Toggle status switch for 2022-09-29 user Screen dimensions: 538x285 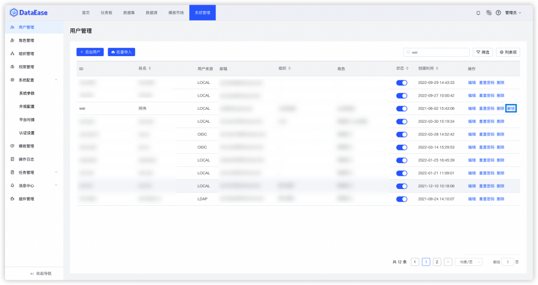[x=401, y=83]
----
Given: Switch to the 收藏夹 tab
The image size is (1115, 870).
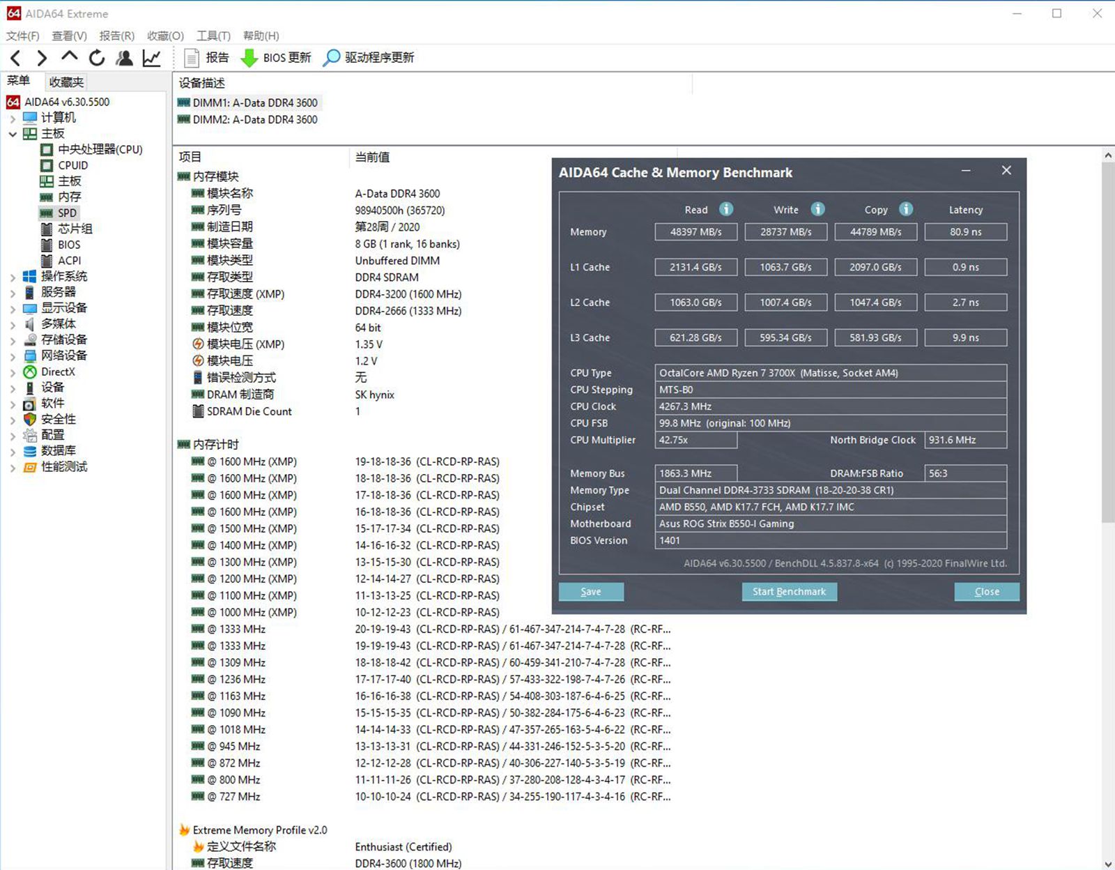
----
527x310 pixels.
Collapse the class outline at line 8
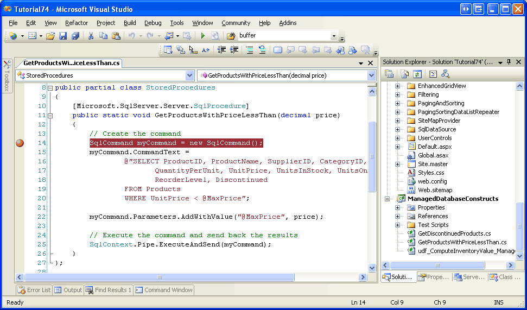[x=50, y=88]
----
--- PROBLEM ---
The reply should hold only the lines of the listing above starting at the line containing "Given: Switch to the 收藏夹 tab" and ending at the line containing "The image size is (1115, 870).", exactly as written.

--- SOLUTION FOR THIS PROBLEM ---
Given: Switch to the 收藏夹 tab
The image size is (1115, 870).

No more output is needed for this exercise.